### Work to do
**a.** Print the passage of the Depth Anything V2 TensorRT README below, starting at "Repository Notes" and ending at "git via .gitignore.".
**b.** Proceed with the Depth Anything V2 TensorRT README below, continuing it from the point where it stops.

### Source document
---*---

Skip to content

alicaank/DepthAnythingV2-TensorRT

Repository files navigation

Depth Anything V2 - TensorRT C++ Implementation

High-performance TensorRT implementation of Depth Anything V2 for real-time depth estimation.

Repository Notes

This folder contains both C++/CUDA inference code and Python helper tools (ONNX export, engine build, validation).

Generated artifacts (TensorRT engines, ONNX models, build outputs, and benchmarking/visualization outputs) are intentionally ignored by git via .gitignore.

Performance

Target Performance on RTX 5070/5060 (ViT-L model):

GPU Precision Latency FPS
RTX 5070 FP16 ~22ms 30-35

Features

  • FP16 Precision - Optimized precision mode
  • CUDA Graph Optimization - Reduced kernel launch overhead
  • GPU Preprocessing - Fused resize+normalize kernel
  • Multi-Stream Pipeline - Overlapped computation for video
  • PyTorch Consistency - Exact preprocessing/postprocessing match
  • Production Ready - RAII memory management, error handling

Prerequisites

System Requirements

  • CUDA 11.8+ (12.x recommended for RTX 50xx series)
  • TensorRT 8.6+ (10.x recommended)
  • cuDNN 8.9+
  • OpenCV 4.x
  • CMake 3.18+
  • GCC 9+ or Clang 10+

Installation

Ubuntu/Debian

# Install CUDA and TensorRT (follow NVIDIA official guides)
# https://developer.nvidia.com/cuda-downloads
# https://developer.nvidia.com/tensorrt

# Install dependencies
sudo apt-get update
sudo apt-get install -y \
    build-essential \
    cmake \
    libopencv-dev \
    python3-pip

# Install Python dependencies
pip3 install -r requirements.txt

Quick Start

Step 1: Export ONNX Model

# Download model checkpoint (if not already present)
cd ..
wget https://huggingface.co/depth-anything/Depth-Anything-V2-Large/resolve/main/depth_anything_v2_vitl.pth \
    -P checkpoints/

# Export to ONNX
cd tensorrt
python python/export_onnx.py \
    --encoder vitl \
    --checkpoint ../checkpoints/depth_anything_v2_vitl.pth \
    --output models/vitl.onnx

Step 2: Build TensorRT Engine

# FP16 engine (recommended starting point)
python python/build_engine.py \
    --onnx models/vitl.onnx \
    --output engines/vitl_fp16.trt \
    --precision fp16 \
    --workspace 4096

Step 3: Build C++ Code

mkdir build && cd build

# Configure
cmake .. \
    -DCMAKE_BUILD_TYPE=Release \
    -DTensorRT_ROOT=/usr/local/tensorrt  # Adjust path if needed

# Build
make -j$(nproc)

# Install (optional)

---*---

### Data excerpts
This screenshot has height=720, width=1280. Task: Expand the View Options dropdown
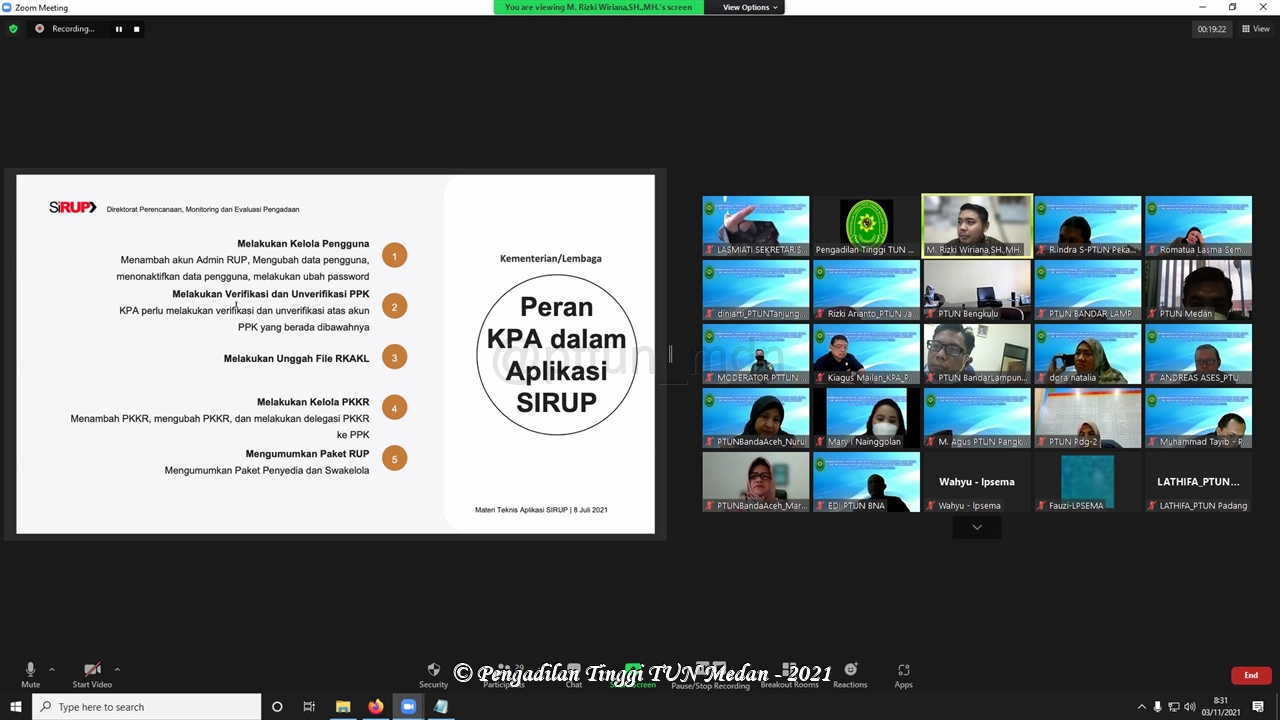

---*---

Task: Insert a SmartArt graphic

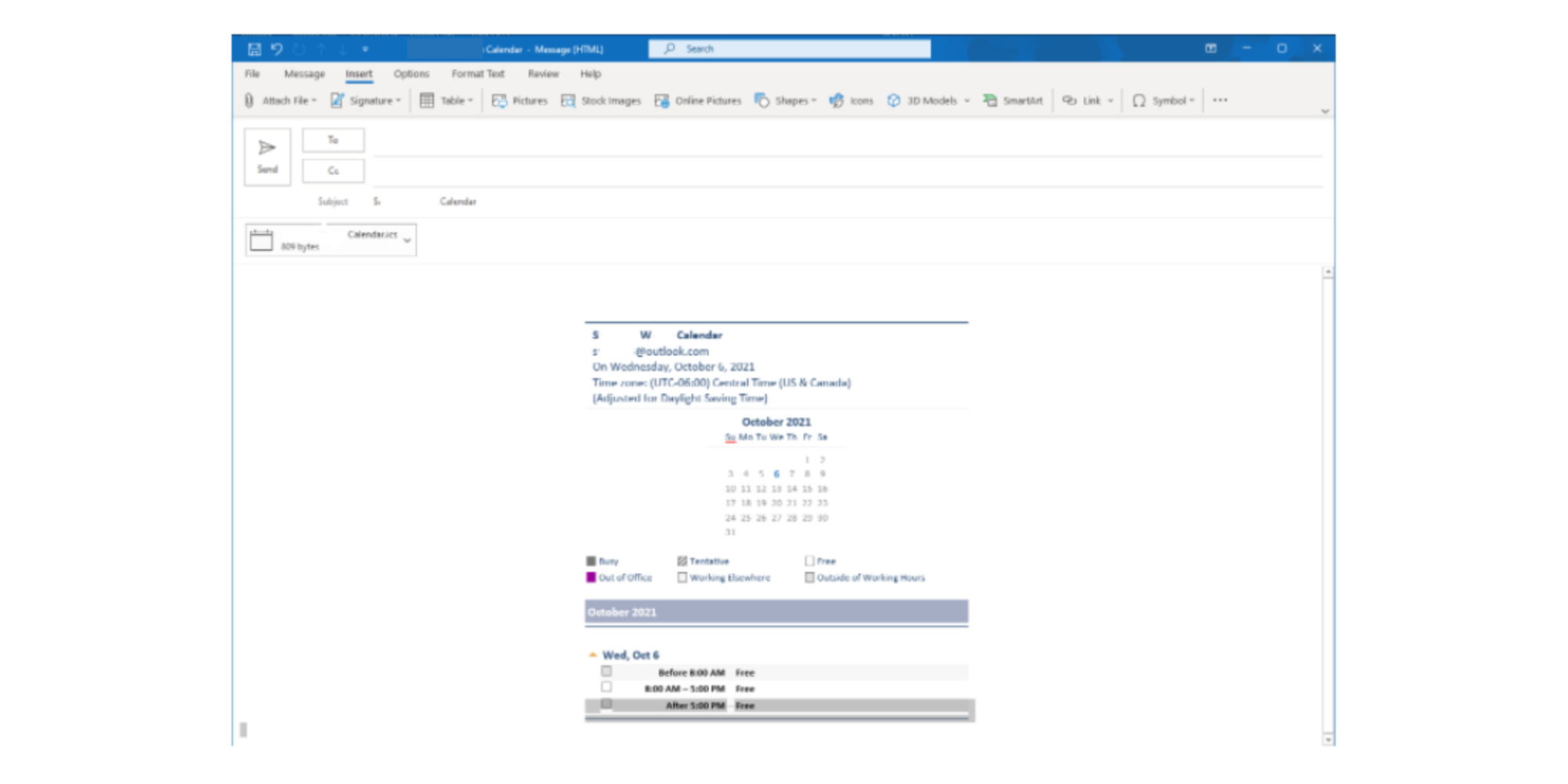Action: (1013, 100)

---*---

### Task-by-task answers
**a.**
Repository Notes

This folder contains both C++/CUDA inference code and Python helper tools (ONNX export, engine build, validation).

Generated artifacts (TensorRT engines, ONNX models, build outputs, and benchmarking/visualization outputs) are intentionally ignored by git via .gitignore.

**b.**
sudo make install

Step 4: Run Examples

# Image inference
./bin/image_inference \
    --engine ../engines/vitl_fp16.trt \
    --input /path/to/image.jpg \
    --output depth_output.png \
    --colormap

# Video inference
./bin/video_inference \
    --engine ../engines/vitl_fp16.trt \
    --input /path/to/video.mp4 \
    --output depth_video.mp4 \
    --colormap \
    --display

# Benchmark
./bin/benchmark \
    --engine ../engines/vitl_fp16.trt \
    --iterations 1000

Step 5: Compare PyTorch vs TensorRT (sanity check)

This runs PyTorch as a reference and invokes the C++ TensorRT binary to compare outputs.

python3 python/compare_outputs.py \
    --image ../assets/examples/demo03.jpg \
    --checkpoint ../checkpoints/depth_anything_v2_vitl.pth \
    --trt-engine engines/vitl_fp16_new.trt \
    --encoder vitl \
    --save-dir comparison_results

Step 6: Benchmark

./build/bin/benchmark --engine engines/vitl_fp16_new.trt

Output Examples

Image Inference (image_inference)

Command:

./bin/image_inference --engine engines/vitl_fp16.trt --input image.jpg --output depth_output.png --colormap

Files created:

  • depth_output.png

Example console output (abridged):

========================================
Depth Anything V2 - Image Inference
========================================
Engine: engines/vitl_fp16.trt
Input: image.jpg
Output: depth_output.png
Device: 0
Colormap: Yes

Loading input image...
  Image size: 1920x1080

Running inference...
  ✓ Inference complete

Saving output...
  ✓ Saved to: depth_output.png

Performance Statistics:
  Preprocessing: ... ms
  Inference:     ... ms
  Postprocessing: ... ms
  Total:         ... ms
  FPS:           ...

✓ Complete!

PyTorch vs TensorRT Comparison (compare_outputs.py)

Command:

python3 python/compare_outputs.py \
    --image ../assets/examples/demo03.jpg \
    --checkpoint ../checkpoints/depth_anything_v2_vitl.pth \
    --trt-engine engines/vitl_fp16_new.trt \
    --encoder vitl \
    --save-dir comparison_results

Files created (under comparison_results/):

  • tensorrt_raw_output.png
  • pytorch_depth.png
  • tensorrt_depth.png
  • difference_map.png

Example console output (abridged):

============================================================
Depth Anything V2 - PyTorch vs TensorRT Comparison
============================================================
Image:      ../assets/examples/demo03.jpg
Checkpoint: ../checkpoints/depth_anything_v2_vitl.pth
Engine:     engines/vitl_fp16_new.trt
Encoder:    vitl
Device:     cuda

Running PyTorch inference...
  ✓ PyTorch inference complete

Running TensorRT inference...
  ✓ TensorRT inference complete

============================================================
COMPARISON RESULTS
============================================================
Statistical Metrics:
  Correlation:        ...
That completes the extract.